**What you will do**
The entries are to be given again in full. Every word must match.

#####

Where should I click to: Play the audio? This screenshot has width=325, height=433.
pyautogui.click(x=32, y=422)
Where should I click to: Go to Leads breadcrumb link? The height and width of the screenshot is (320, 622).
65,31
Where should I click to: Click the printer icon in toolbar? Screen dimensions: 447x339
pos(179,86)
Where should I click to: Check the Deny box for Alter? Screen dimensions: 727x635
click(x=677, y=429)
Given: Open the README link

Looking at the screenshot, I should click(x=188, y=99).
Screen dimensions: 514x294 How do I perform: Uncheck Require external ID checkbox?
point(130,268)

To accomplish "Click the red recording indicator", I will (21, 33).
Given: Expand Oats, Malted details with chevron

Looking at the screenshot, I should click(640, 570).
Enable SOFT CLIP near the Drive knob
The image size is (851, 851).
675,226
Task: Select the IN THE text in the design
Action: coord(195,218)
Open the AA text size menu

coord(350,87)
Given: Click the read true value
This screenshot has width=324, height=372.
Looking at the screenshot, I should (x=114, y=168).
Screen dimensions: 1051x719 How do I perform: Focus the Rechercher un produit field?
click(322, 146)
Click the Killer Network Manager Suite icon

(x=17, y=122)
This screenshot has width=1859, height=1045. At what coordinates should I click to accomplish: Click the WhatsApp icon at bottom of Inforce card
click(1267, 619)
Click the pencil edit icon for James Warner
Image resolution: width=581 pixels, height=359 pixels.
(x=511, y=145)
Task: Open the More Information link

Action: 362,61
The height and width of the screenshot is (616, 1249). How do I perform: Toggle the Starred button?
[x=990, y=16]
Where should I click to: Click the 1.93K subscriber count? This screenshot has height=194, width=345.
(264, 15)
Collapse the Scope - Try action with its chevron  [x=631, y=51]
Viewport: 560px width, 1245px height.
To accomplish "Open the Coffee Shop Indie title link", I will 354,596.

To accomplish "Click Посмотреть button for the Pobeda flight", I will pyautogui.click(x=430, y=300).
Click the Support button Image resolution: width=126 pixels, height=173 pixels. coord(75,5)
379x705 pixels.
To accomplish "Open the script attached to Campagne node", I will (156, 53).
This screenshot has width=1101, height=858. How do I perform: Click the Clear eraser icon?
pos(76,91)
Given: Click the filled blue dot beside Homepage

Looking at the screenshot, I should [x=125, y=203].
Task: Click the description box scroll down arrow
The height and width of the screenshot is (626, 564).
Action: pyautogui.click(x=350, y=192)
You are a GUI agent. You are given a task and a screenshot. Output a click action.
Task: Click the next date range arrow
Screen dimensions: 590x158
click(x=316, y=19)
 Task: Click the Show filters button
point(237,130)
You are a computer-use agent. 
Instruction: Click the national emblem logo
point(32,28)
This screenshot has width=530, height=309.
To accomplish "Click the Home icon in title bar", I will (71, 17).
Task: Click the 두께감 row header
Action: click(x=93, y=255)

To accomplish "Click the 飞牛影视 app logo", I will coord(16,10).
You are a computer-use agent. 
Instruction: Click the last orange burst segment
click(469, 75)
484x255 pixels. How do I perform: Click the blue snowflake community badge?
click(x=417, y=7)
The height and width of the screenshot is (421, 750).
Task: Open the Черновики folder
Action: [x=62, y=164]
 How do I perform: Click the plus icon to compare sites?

#####

**Completed exercise**
Where should I click to: Play the audio? This screenshot has width=325, height=433.
pyautogui.click(x=32, y=422)
Where should I click to: Go to Leads breadcrumb link? The height and width of the screenshot is (320, 622).
65,31
Where should I click to: Click the printer icon in toolbar? Screen dimensions: 447x339
pos(179,86)
Where should I click to: Check the Deny box for Alter? Screen dimensions: 727x635
click(x=677, y=429)
Given: Open the README link

Looking at the screenshot, I should click(x=188, y=99).
Screen dimensions: 514x294 How do I perform: Uncheck Require external ID checkbox?
point(130,268)

To accomplish "Click the red recording indicator", I will (21, 33).
Given: Expand Oats, Malted details with chevron

Looking at the screenshot, I should click(640, 570).
Enable SOFT CLIP near the Drive knob
The image size is (851, 851).
675,226
Task: Select the IN THE text in the design
Action: coord(195,218)
Open the AA text size menu

coord(350,87)
Given: Click the read true value
This screenshot has width=324, height=372.
Looking at the screenshot, I should (x=114, y=168).
Screen dimensions: 1051x719 How do I perform: Focus the Rechercher un produit field?
click(322, 146)
Click the Killer Network Manager Suite icon

(x=17, y=122)
This screenshot has width=1859, height=1045. At what coordinates should I click to accomplish: Click the WhatsApp icon at bottom of Inforce card
click(1267, 619)
Click the pencil edit icon for James Warner
Image resolution: width=581 pixels, height=359 pixels.
(x=511, y=145)
Task: Open the More Information link

Action: 362,61
The height and width of the screenshot is (616, 1249). How do I perform: Toggle the Starred button?
[x=990, y=16]
Where should I click to: Click the 1.93K subscriber count? This screenshot has height=194, width=345.
(264, 15)
Collapse the Scope - Try action with its chevron  [x=631, y=51]
Viewport: 560px width, 1245px height.
To accomplish "Open the Coffee Shop Indie title link", I will 354,596.

To accomplish "Click Посмотреть button for the Pobeda flight", I will pyautogui.click(x=430, y=300).
Click the Support button Image resolution: width=126 pixels, height=173 pixels. coord(75,5)
379x705 pixels.
To accomplish "Open the script attached to Campagne node", I will (156, 53).
This screenshot has width=1101, height=858. How do I perform: Click the Clear eraser icon?
pos(76,91)
Given: Click the filled blue dot beside Homepage

Looking at the screenshot, I should [x=125, y=203].
Task: Click the description box scroll down arrow
The height and width of the screenshot is (626, 564).
Action: pyautogui.click(x=350, y=192)
You are a GUI agent. You are given a task and a screenshot. Output a click action.
Task: Click the next date range arrow
Screen dimensions: 590x158
click(x=316, y=19)
 Task: Click the Show filters button
point(237,130)
You are a computer-use agent. 
Instruction: Click the national emblem logo
point(32,28)
This screenshot has width=530, height=309.
To accomplish "Click the Home icon in title bar", I will (71, 17).
Task: Click the 두께감 row header
Action: click(x=93, y=255)

To accomplish "Click the 飞牛影视 app logo", I will coord(16,10).
You are a computer-use agent. 
Instruction: Click the last orange burst segment
click(469, 75)
484x255 pixels. How do I perform: Click the blue snowflake community badge?
click(x=417, y=7)
The height and width of the screenshot is (421, 750).
Task: Open the Черновики folder
Action: [x=62, y=164]
 How do I perform: Click the plus icon to compare sites?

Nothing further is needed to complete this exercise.